One year after the destruction of Ukraine, it is clear: Leaving Russia was not as easy as the first announcements would have made it seem for international companies.
Although the company’s stories vary, one point is necessary to connect the Western sanctions and the sentiments of the people angry on the one hand with Russia’s efforts to weaken and punish other people.
Some international brands, such as Coke and Apple, continue to enter third countries illegally despite the unions’ decision to leave.
For shoppers in Moscow, what they can buy hasn’t changed much. While Mothercare’s children’s store became Mother Bear under new common ownership, most of the products in the Evropeisky Mall store in Moscow still carry the Mothercare brand.
This is what student Alik Petrosyan saw while shopping at Maag, who now owns the former Zara fashion store in Moscow.
“The behavior has not changed at all, everything has remained the same,” he said. “Prices have not changed much, taking into account inflation and economic events that took place last year.”
The Kremlin responded with a withdrawal tax
The initial migration to Russia in the weeks after February 2022 was led by large companies in the automotive, oil, technology and professional services sectors. BP, Shell, ExxonMobil and Equinor have terminated joint ventures or lost billions. McDonald’s sold its 850 restaurants to a local lender, while France’s Renault took a symbolic ruble off its stake in Avtovaz, Russia’s biggest carmaker.
Since his first departure, some companies have struggled to shed assets and others trying to do business as usual, sometimes specifying responsibility for owners or employees, or legal responsibility for franchisees or partners. Others claim to provide basic necessities such as food, agriculture or medicine.
The Kremlin continues to increase requirements, most recently a “voluntary” tax of 10 percent directly to the government, and an understanding that companies can sell at a 50 percent discount.
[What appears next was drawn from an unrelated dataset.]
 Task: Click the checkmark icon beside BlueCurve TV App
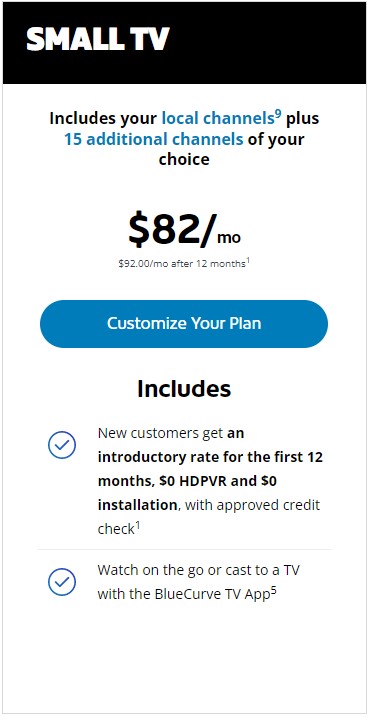(x=62, y=582)
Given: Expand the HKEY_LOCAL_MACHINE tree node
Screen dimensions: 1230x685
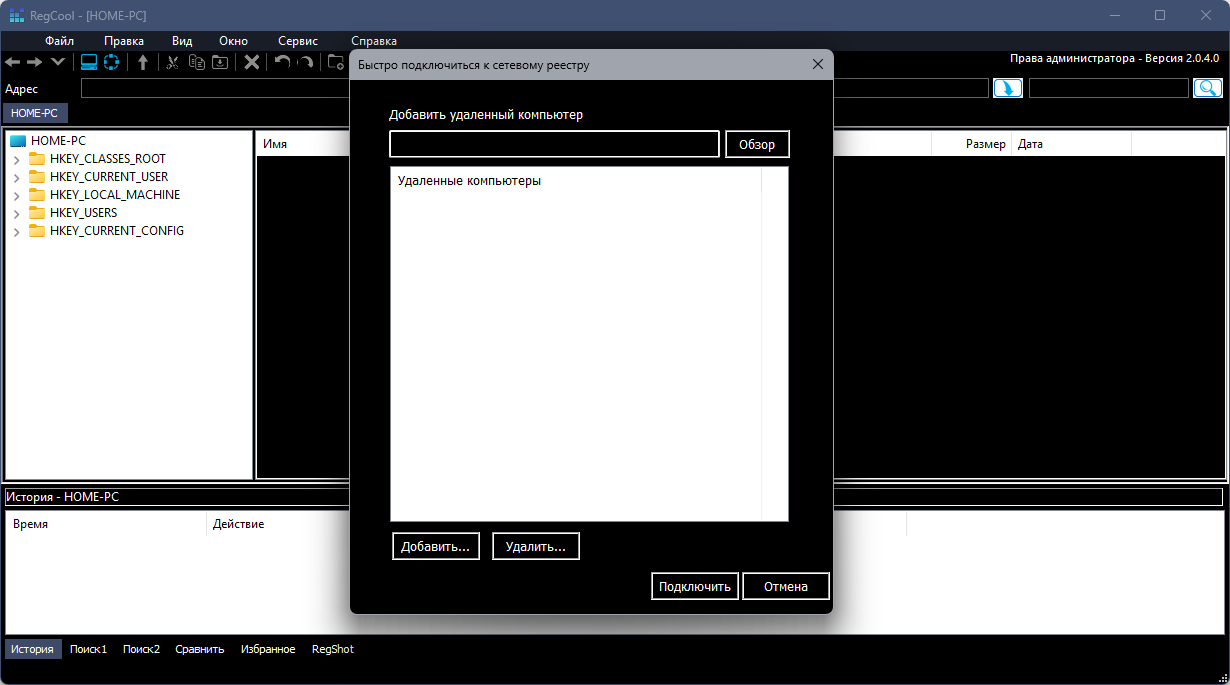Looking at the screenshot, I should (17, 195).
Russian President Vladimir Putin recently announced that the government would seize the assets of the Finnish energy company Fortum and the German utility Uniper, banning the sale with an eye to stop any Western moves to confiscate Russian goods abroad.
More than 1,000 international companies have publicly announced that they are voluntarily cutting back on Russian businesses beyond what is required by the sanctions, according to database created by Yale University.
Yale’s Jeffrey Sonnenfeld said leaving is the only legitimate business decision, citing research showing corporate rates rise afterward.
“Companies that came out were rewarded for coming out,” he said. “It is not good for shareholders to cooperate with Putin’s war machine.”
Leaving the ‘hard way’
Danish brewer Carlsberg announced its intention to exit its Russian business – one of Russia’s largest brewers – in March 2022, but has faced difficulties explaining the impact of sanctions and finding the right buyers.
“This is very difficult, and it has taken longer than we originally expected,” said Tanja Frederiksen, global head of external communications, adding that it is “almost over” now.
He called the Russian business the most integrated part of Carlsberg. The separation has affected all aspects of the company and more than 100 million Danish kroner ($19.6 million Cdn) in the sale of new brewing equipment and IT infrastructure, Frederiksen said.
SEE | The consequences of the sanctions in Russia seem different:
Russian President Vladimir Putin has boasted that Western sanctions have failed to slow the economy, but experts say the effects are beginning to show and that the effects will become more apparent as the year progresses.
Another beer giant, Anheuser-Busch InBev, is trying to sell part of a Russian joint venture to its Turkish partner Anadolu Efes and has withdrawn its investment.
Opposition to sanctions
Companies are lost in the “Bermuda Triangle between EU sanctions, US sanctions and Russian sanctions,” said Michael Harms, head of the German Eastern Business Association.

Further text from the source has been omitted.